**TEXT PROVIDED**

# MSI GPU with ASUS Motherboard? Help with RGB



## DeadlyTitan (Dec 29, 2017)

So i have an *MSI Gaming X Trio GTX 1080 Ti* card and *Asus ROG STRIX Z370-F GAMING* Intel Motherboard, MSI Card comes with *Msi Mystic* Light and the asus board comes with *Asus Aura* Sync, i know using 2 different software's to controls RGB's will be bad and read some RGB's going dead cause of using 2 different software's (at least the ram RGB's died in someone's case). I am scared and dont want to kill off my RGB's as this is a brand new system and it really costed me a lot of money and effort. I want to keep it simple and just want to use the asus aura sync as i also use it control my ram RGB's, so my question is will there be any problems/complications in using asus aura to control the MSI GPU? or should i use the MSI mystic light for the GPU ? wont they conflict ? Please help


----------



## Hockster (Dec 29, 2017)

Aura won't control the lights on the MSi card. You have to use Mystic Light. Having both installed won't cause any issues at all. I've got two MSi 1080's on an Asus board.


----------



## DeadlyTitan (Dec 29, 2017)

Hockster said:


> Aura won't control the lights on the MSi card. You have to use Mystic Light. Having both installed won't cause any issues at all. I've got two MSi 1080's on an Asus board.


 Really ? wow that's relaxing to know. Thank you


----------



## Hockster (Dec 29, 2017)

You're welcome. make sure to post some pics of the rig in the huge thread we have going.

**ENTRIES SHOWN**

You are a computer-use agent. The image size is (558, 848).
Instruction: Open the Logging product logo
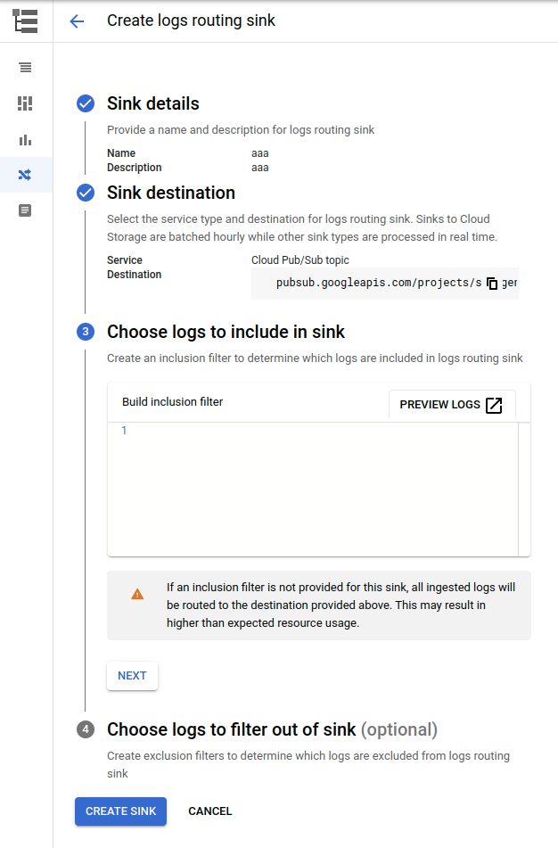coord(26,21)
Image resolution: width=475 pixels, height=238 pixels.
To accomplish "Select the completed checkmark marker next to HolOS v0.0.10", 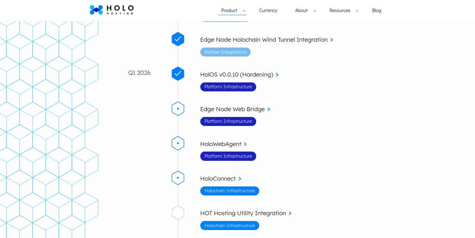I will click(178, 73).
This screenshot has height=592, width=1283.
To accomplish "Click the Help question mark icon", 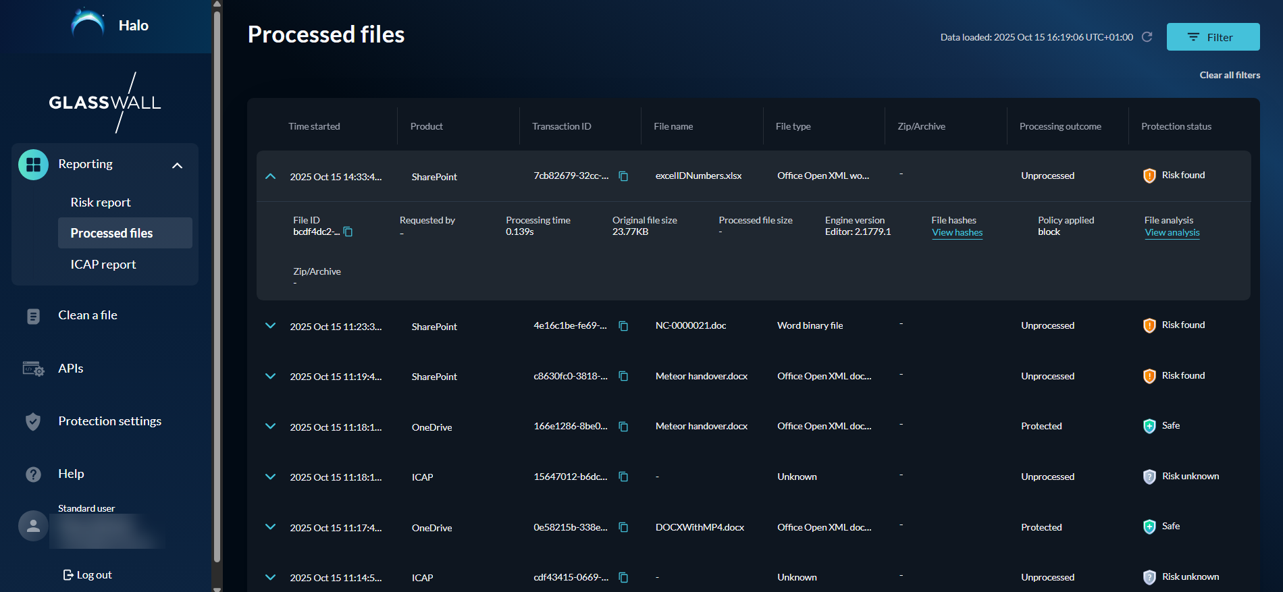I will coord(33,475).
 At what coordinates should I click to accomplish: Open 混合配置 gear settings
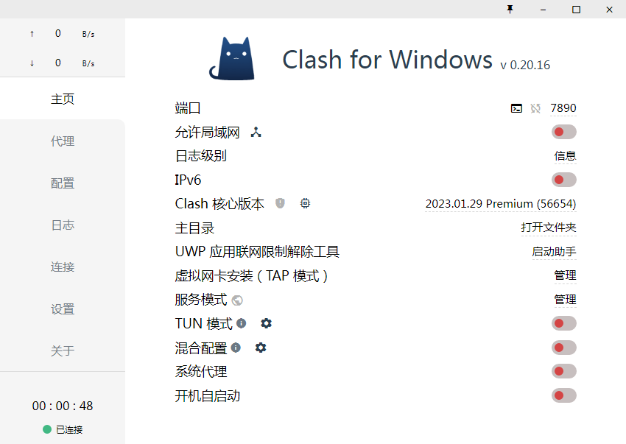click(261, 348)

**EXERCISE REQUIREMENTS**
1) Could you quote the forum thread between "Really ? wow" and "we have going.", inclusive?
2) Could you rewrite the rows from the line containing "At what coordinates" through the final row, inclusive, with -74 added to every coordinate in the answers? Give only those lines, requests included, and leave the pictures out.
The forum thread and the rows come from unrelated sources.

**THE ANSWERS**
1)
Really ? wow that's relaxing to know. Thank you


----------



## Hockster (Dec 29, 2017)

You're welcome. make sure to post some pics of the rig in the huge thread we have going.

2)
 At what coordinates should I click to accomplish: Open 混合配置 gear settings
click(187, 274)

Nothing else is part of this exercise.